#### EXTRACT PROVIDED:

While I was a child, the space program was in full swing, and seemed to offer electrifying opportunity for all of humankind—I could never have believed humankinds’ horizons were on the verge of contracting rather than expanding.

I could never have believed study of science would confer a character of stodginess on my life or thinking, an antagonistic rigidity and narrowness. Science seemed so revolutionarily open and generous—what the heck happened? Similarly, why did the Enlightenment renege on its promises, and how?

Thursday, February 18, 2010

The Penumbra of the Empty, Part XI


I assume dividing practices are only possible if what will be divided is presented as given, and given to be divided. The dividing practice cannot create what the dividing practice will divide up….What will be divided up must be given—how? By whom? How is the given, given…And why….These questions don’t occur…Can’t occur without derangement. Of course these latter questions are the philosophical questions.

Rows showing where targets appear:
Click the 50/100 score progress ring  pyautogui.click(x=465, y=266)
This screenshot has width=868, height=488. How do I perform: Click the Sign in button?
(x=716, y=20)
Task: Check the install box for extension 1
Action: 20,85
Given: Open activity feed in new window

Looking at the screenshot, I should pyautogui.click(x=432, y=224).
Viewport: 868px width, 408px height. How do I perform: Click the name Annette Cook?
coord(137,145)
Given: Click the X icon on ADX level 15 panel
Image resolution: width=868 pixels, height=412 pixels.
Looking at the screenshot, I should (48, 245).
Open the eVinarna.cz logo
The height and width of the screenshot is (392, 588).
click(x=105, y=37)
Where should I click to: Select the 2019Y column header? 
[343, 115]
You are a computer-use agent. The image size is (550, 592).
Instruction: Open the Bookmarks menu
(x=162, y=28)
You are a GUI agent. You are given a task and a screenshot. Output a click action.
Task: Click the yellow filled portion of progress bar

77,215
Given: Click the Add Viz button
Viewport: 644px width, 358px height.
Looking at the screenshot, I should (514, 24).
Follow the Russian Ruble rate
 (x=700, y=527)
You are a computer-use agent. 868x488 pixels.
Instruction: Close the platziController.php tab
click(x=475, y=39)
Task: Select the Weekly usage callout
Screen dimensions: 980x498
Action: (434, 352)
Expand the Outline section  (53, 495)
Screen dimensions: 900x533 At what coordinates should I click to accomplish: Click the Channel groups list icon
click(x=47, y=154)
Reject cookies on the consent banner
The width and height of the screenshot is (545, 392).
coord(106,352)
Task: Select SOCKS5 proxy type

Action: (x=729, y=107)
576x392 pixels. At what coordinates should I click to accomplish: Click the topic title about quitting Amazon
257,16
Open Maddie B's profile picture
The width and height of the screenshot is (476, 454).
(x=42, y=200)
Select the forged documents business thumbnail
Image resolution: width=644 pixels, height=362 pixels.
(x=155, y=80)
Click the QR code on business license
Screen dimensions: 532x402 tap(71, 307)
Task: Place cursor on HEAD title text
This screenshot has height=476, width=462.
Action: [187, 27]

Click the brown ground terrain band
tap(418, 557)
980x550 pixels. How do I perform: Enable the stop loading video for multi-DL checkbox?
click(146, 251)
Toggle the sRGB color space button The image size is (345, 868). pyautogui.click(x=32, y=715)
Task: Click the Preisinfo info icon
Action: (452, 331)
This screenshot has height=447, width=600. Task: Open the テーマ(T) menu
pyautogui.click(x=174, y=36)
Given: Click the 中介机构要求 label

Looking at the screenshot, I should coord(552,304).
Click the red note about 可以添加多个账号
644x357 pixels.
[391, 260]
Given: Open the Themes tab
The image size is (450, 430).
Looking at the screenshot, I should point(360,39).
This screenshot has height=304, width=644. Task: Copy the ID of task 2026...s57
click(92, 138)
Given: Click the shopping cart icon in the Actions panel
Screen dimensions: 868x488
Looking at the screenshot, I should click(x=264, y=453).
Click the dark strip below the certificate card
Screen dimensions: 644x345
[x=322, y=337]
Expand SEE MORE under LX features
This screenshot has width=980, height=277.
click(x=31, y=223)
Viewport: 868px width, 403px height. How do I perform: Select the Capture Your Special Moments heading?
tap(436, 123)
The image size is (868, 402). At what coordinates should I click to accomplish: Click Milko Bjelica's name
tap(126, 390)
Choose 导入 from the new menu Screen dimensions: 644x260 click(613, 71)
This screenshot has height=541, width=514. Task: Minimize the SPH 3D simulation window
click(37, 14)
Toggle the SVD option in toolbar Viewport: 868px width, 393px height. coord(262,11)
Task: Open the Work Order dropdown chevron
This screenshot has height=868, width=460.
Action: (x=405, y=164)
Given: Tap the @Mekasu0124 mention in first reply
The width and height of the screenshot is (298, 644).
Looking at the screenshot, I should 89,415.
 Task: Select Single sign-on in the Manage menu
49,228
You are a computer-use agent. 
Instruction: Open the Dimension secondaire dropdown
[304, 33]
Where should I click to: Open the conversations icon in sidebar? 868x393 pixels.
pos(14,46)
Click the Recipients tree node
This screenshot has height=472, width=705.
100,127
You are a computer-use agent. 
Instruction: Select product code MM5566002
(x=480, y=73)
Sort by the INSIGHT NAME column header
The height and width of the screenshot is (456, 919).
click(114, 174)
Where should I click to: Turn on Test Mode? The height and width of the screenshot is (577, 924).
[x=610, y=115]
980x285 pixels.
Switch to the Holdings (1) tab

#### SHORT TASK A:
What date appears in the extract?
#### SHORT TASK B:
Duplicate the entries, starting with the line that contains "Toggle the SVD" and going on through the final line of the entries.
The extract and the entries were drawn from separate sources.

#### COMPLETE OUTPUT A:
Thursday, February 18, 2010

#### COMPLETE OUTPUT B:
Toggle the SVD option in toolbar Viewport: 868px width, 393px height. coord(262,11)
Task: Open the Work Order dropdown chevron
This screenshot has height=868, width=460.
Action: (x=405, y=164)
Given: Tap the @Mekasu0124 mention in first reply
The width and height of the screenshot is (298, 644).
Looking at the screenshot, I should 89,415.
 Task: Select Single sign-on in the Manage menu
49,228
You are a computer-use agent. 
Instruction: Open the Dimension secondaire dropdown
[304, 33]
Where should I click to: Open the conversations icon in sidebar? 868x393 pixels.
pos(14,46)
Click the Recipients tree node
This screenshot has height=472, width=705.
100,127
You are a computer-use agent. 
Instruction: Select product code MM5566002
(x=480, y=73)
Sort by the INSIGHT NAME column header
The height and width of the screenshot is (456, 919).
click(114, 174)
Where should I click to: Turn on Test Mode? The height and width of the screenshot is (577, 924).
[x=610, y=115]
980x285 pixels.
Switch to the Holdings (1) tab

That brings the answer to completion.